• [Work required]
Pictures are not part of the copy. Write out exactly the lines from the line with "532x393 pixels. At" through the end of the entries below.

START Input data

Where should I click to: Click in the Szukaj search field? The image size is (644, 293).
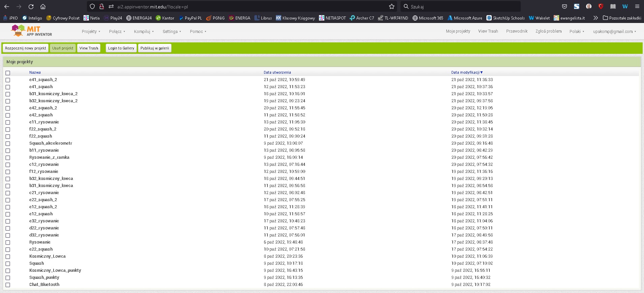[x=461, y=6]
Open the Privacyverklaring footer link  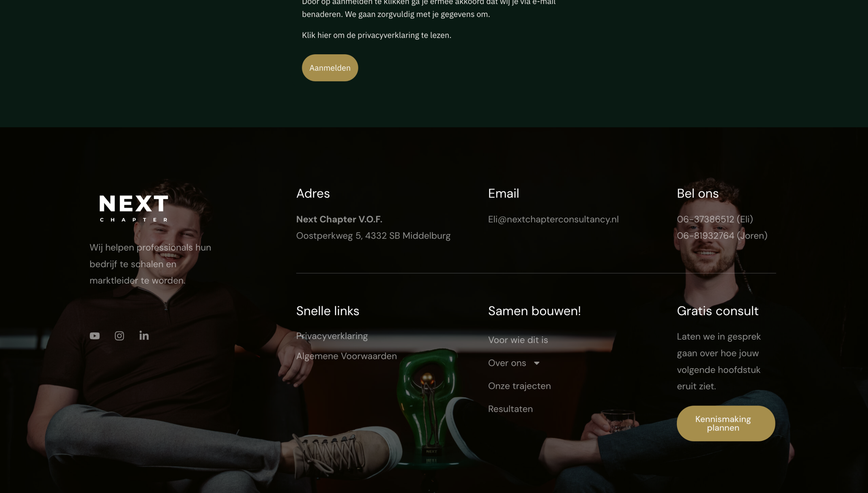tap(332, 336)
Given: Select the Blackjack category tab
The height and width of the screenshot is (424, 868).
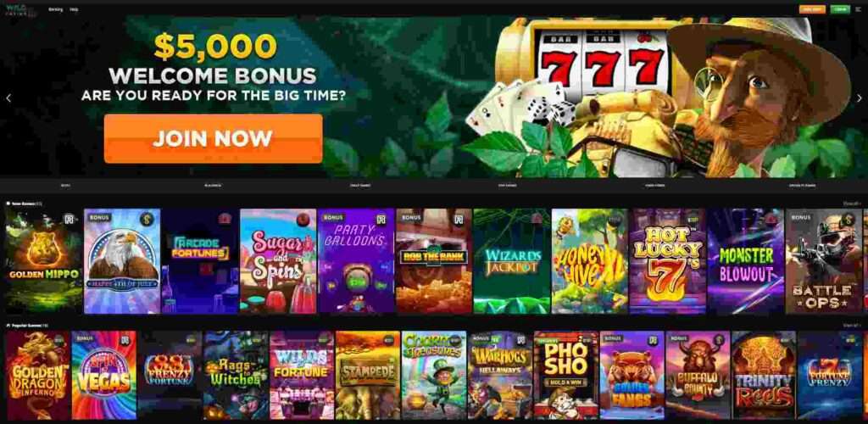Looking at the screenshot, I should [213, 186].
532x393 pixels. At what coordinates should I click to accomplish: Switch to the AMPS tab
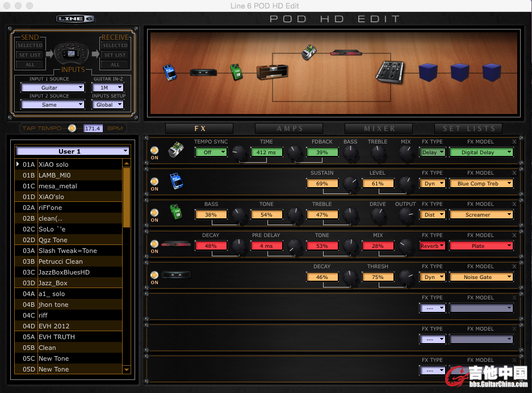point(289,129)
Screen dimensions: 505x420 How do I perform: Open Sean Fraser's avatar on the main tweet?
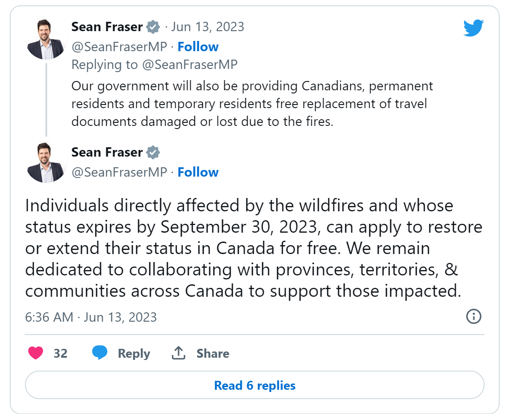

END Input data

• [Your response]
532x393 pixels. At what coordinates should I click to accomplish: Switch to the AMPS tab
point(289,129)
Screen dimensions: 505x420 How do I perform: Open Sean Fraser's avatar on the main tweet?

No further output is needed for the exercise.